WHAT YOU WILL DO :: When you reach the records, transcribe all of them exactly.

ENTRIES SUPPLIED ::
=== Section Start ===
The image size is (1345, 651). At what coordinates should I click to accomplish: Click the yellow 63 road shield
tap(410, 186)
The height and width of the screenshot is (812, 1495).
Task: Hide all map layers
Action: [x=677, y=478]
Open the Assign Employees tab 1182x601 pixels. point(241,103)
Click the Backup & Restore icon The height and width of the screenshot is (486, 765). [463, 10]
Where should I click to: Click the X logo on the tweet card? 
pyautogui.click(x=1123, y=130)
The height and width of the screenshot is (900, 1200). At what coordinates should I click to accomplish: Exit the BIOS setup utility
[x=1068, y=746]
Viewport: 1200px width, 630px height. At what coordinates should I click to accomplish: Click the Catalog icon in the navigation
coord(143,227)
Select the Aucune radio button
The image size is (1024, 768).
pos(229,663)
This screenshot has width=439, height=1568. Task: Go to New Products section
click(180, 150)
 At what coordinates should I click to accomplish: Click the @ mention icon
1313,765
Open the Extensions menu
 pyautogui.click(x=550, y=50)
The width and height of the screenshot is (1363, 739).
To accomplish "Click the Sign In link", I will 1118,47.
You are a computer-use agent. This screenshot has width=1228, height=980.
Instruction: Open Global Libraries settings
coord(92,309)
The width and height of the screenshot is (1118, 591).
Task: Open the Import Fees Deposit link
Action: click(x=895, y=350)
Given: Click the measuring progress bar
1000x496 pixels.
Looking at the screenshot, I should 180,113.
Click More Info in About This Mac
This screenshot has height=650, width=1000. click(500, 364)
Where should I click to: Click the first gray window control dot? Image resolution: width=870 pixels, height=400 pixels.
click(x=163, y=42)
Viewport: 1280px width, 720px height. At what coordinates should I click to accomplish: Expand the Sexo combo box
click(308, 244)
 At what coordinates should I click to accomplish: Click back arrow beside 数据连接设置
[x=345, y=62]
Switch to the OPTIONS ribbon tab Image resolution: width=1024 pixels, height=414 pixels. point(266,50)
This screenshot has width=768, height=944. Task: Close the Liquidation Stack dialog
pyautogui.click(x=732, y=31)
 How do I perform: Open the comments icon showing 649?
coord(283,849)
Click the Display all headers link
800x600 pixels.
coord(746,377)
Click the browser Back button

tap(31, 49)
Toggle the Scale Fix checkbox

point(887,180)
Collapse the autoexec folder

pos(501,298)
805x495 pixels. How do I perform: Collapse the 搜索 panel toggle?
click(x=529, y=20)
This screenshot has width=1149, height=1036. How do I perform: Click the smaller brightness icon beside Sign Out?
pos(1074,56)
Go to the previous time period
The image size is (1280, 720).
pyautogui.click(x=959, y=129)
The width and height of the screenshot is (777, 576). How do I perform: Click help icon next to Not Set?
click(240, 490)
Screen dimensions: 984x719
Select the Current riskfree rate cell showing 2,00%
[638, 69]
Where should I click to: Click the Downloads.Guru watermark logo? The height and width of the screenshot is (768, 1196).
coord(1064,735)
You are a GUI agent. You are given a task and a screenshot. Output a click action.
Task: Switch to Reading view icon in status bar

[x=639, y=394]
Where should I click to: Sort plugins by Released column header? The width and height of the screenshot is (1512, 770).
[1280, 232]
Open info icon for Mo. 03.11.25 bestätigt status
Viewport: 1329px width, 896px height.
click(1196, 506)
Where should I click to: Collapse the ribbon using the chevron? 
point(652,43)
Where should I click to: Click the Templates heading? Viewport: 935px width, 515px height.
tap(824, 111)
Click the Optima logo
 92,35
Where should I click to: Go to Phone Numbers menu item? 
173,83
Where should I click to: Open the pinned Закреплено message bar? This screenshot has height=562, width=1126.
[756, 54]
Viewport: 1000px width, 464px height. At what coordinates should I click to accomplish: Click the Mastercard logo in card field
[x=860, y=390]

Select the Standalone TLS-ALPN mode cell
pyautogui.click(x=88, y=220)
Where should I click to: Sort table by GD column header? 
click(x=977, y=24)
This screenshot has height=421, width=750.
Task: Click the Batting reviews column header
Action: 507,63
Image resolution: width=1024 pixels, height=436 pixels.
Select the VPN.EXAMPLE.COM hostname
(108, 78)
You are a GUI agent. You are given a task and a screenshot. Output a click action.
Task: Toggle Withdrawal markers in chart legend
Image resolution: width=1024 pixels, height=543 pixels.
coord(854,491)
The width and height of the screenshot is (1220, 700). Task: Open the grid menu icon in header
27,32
=== Section End ===
ANSWER ::
The image size is (1345, 651). At what coordinates should I click to accomplish: Click the yellow 63 road shield
tap(410, 186)
The height and width of the screenshot is (812, 1495).
Task: Hide all map layers
Action: [x=677, y=478]
Open the Assign Employees tab 1182x601 pixels. point(241,103)
Click the Backup & Restore icon The height and width of the screenshot is (486, 765). [463, 10]
Where should I click to: Click the X logo on the tweet card? 
pyautogui.click(x=1123, y=130)
The height and width of the screenshot is (900, 1200). At what coordinates should I click to accomplish: Exit the BIOS setup utility
[x=1068, y=746]
Viewport: 1200px width, 630px height. At what coordinates should I click to accomplish: Click the Catalog icon in the navigation
coord(143,227)
Select the Aucune radio button
The image size is (1024, 768).
pos(229,663)
This screenshot has width=439, height=1568. Task: Go to New Products section
click(180, 150)
 At what coordinates should I click to accomplish: Click the @ mention icon
1313,765
Open the Extensions menu
 pyautogui.click(x=550, y=50)
The width and height of the screenshot is (1363, 739).
To accomplish "Click the Sign In link", I will 1118,47.
You are a computer-use agent. This screenshot has width=1228, height=980.
Instruction: Open Global Libraries settings
coord(92,309)
The width and height of the screenshot is (1118, 591).
Task: Open the Import Fees Deposit link
Action: click(x=895, y=350)
Given: Click the measuring progress bar
1000x496 pixels.
Looking at the screenshot, I should 180,113.
Click More Info in About This Mac
This screenshot has height=650, width=1000. click(500, 364)
Where should I click to: Click the first gray window control dot? Image resolution: width=870 pixels, height=400 pixels.
click(x=163, y=42)
Viewport: 1280px width, 720px height. At what coordinates should I click to accomplish: Expand the Sexo combo box
click(308, 244)
 At what coordinates should I click to accomplish: Click back arrow beside 数据连接设置
[x=345, y=62]
Switch to the OPTIONS ribbon tab Image resolution: width=1024 pixels, height=414 pixels. point(266,50)
This screenshot has width=768, height=944. Task: Close the Liquidation Stack dialog
pyautogui.click(x=732, y=31)
 How do I perform: Open the comments icon showing 649?
coord(283,849)
Click the Display all headers link
800x600 pixels.
coord(746,377)
Click the browser Back button

tap(31, 49)
Toggle the Scale Fix checkbox

point(887,180)
Collapse the autoexec folder

pos(501,298)
805x495 pixels. How do I perform: Collapse the 搜索 panel toggle?
click(x=529, y=20)
This screenshot has width=1149, height=1036. How do I perform: Click the smaller brightness icon beside Sign Out?
pos(1074,56)
Go to the previous time period
The image size is (1280, 720).
pyautogui.click(x=959, y=129)
The width and height of the screenshot is (777, 576). How do I perform: Click help icon next to Not Set?
click(240, 490)
Screen dimensions: 984x719
Select the Current riskfree rate cell showing 2,00%
[638, 69]
Where should I click to: Click the Downloads.Guru watermark logo? The height and width of the screenshot is (768, 1196).
coord(1064,735)
You are a GUI agent. You are given a task and a screenshot. Output a click action.
Task: Switch to Reading view icon in status bar

[x=639, y=394]
Where should I click to: Sort plugins by Released column header? The width and height of the screenshot is (1512, 770).
[1280, 232]
Open info icon for Mo. 03.11.25 bestätigt status
Viewport: 1329px width, 896px height.
click(1196, 506)
Where should I click to: Collapse the ribbon using the chevron? 
point(652,43)
Where should I click to: Click the Templates heading? Viewport: 935px width, 515px height.
tap(824, 111)
Click the Optima logo
 92,35
Where should I click to: Go to Phone Numbers menu item? 
173,83
Where should I click to: Open the pinned Закреплено message bar? This screenshot has height=562, width=1126.
[756, 54]
Viewport: 1000px width, 464px height. At what coordinates should I click to accomplish: Click the Mastercard logo in card field
[x=860, y=390]

Select the Standalone TLS-ALPN mode cell
pyautogui.click(x=88, y=220)
Where should I click to: Sort table by GD column header? 
click(x=977, y=24)
This screenshot has height=421, width=750.
Task: Click the Batting reviews column header
Action: 507,63
Image resolution: width=1024 pixels, height=436 pixels.
Select the VPN.EXAMPLE.COM hostname
(108, 78)
You are a GUI agent. You are given a task and a screenshot. Output a click action.
Task: Toggle Withdrawal markers in chart legend
Image resolution: width=1024 pixels, height=543 pixels.
coord(854,491)
The width and height of the screenshot is (1220, 700). Task: Open the grid menu icon in header
27,32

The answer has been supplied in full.